Already, self-securing and self-repairing capabilities help cybersecurity professionals stay ahead of persistent attacks on corporate datasources, and machine learning algorithms streamline diagnostics, capacity planning, operational forecasting, and business analytics. According to Hollis, attaining this type of automated security posture was a guiding force behind the development of Oracle Autonomous Database, a foundational component of the autonomous enterprise.

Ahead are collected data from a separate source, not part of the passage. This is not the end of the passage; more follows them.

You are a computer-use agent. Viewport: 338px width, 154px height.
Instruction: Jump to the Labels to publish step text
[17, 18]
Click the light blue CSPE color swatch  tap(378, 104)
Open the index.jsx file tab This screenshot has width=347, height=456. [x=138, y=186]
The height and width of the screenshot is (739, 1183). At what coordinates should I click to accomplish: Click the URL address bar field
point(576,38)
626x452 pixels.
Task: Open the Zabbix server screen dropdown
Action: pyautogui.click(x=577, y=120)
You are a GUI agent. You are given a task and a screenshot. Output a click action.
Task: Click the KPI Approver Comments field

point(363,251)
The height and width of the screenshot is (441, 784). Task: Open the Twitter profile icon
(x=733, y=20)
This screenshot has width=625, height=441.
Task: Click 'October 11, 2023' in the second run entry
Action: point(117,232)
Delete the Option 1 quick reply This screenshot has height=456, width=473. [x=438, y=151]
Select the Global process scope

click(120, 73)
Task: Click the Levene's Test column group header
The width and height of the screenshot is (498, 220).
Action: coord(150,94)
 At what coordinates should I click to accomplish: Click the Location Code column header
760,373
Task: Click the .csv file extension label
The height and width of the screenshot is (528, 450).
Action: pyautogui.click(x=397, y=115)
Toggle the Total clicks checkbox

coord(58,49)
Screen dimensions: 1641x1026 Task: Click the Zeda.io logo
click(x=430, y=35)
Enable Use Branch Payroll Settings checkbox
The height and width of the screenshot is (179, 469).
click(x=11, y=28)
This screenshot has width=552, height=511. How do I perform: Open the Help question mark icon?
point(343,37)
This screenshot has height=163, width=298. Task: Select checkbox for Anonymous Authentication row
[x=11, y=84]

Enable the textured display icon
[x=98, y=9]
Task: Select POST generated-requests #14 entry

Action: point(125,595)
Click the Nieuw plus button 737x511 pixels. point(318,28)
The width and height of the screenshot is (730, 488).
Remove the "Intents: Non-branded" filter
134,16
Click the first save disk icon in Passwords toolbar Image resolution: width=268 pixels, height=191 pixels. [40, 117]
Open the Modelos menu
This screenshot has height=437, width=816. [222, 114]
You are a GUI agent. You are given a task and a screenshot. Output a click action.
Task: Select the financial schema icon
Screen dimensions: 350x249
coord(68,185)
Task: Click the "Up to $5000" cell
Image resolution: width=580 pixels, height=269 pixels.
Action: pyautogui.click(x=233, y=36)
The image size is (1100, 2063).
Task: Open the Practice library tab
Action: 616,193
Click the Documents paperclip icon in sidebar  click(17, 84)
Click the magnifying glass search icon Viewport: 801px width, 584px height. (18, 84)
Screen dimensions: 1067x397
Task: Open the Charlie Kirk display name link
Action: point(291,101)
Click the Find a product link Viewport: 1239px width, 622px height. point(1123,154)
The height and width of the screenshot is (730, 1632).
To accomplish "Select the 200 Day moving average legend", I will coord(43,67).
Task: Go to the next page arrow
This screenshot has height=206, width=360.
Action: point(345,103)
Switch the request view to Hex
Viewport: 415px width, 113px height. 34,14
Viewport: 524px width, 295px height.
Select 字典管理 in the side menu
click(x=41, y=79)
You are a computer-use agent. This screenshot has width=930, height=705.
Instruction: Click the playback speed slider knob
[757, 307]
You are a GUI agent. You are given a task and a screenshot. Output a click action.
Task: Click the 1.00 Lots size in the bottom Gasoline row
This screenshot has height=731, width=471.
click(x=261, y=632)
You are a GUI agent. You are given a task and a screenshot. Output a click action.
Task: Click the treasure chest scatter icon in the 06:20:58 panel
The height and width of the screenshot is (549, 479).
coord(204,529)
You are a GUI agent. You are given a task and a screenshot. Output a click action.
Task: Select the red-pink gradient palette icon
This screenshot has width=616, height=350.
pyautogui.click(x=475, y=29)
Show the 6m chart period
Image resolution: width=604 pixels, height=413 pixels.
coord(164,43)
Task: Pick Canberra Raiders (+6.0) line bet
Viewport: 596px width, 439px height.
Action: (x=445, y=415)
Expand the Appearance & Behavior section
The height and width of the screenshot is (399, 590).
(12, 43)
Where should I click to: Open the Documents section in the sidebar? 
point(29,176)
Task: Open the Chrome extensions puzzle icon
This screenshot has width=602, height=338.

An autonomous cloud platform can transform your IT operation—and your entire business—as the linchpin of a larger digital transformation initiative.”— Chuck Hollis, Senior Vice President of Cloud Infrastructure, Oracle
Oracle is also infusing artificial intelligence into its enterprise resource planning, supply chain management, customer experience, human capital management, and other SaaS apps. At the platform layer, Oracle is adding autonomous capabilities not only to its Oracle Database instances but also to its analytics applications and management utilities. All of this software is layered on an intelligent cloud infrastructure and informed by Oracle Data Cloud—the world’s largest marketplace of third-party data.
Oracle has also created development tools that enable customers to create their own AI-enabled applications. For example, to create Holly, Hermes used Oracle Digital Assistant, a platform and set of tools for building AI-powered assistants. Hermes integrated its Holly chatbot with Oracle Service Cloud and is establishing an interface to Facebook Messenger. All of Hermes’ data is stored in Oracle Database, which will soon be migrated to Oracle Cloud.
Hollis sees special potential in “augmented analytics,” which involves using AI bots to explain data correlations in simple language—along with an interface that enables users to investigate further. For example, if a revenue report reveals a downward trend, you might ask a bot to show you the three top reasons sales are down this quarter.
“Autonomous technologies play an increasingly crucial role in making business technology more innovative and development teams more productive,” he concludes. “An autonomous cloud platform can transform your IT operation—and your entire business—as the linchpin of a larger digital transformation initiative.”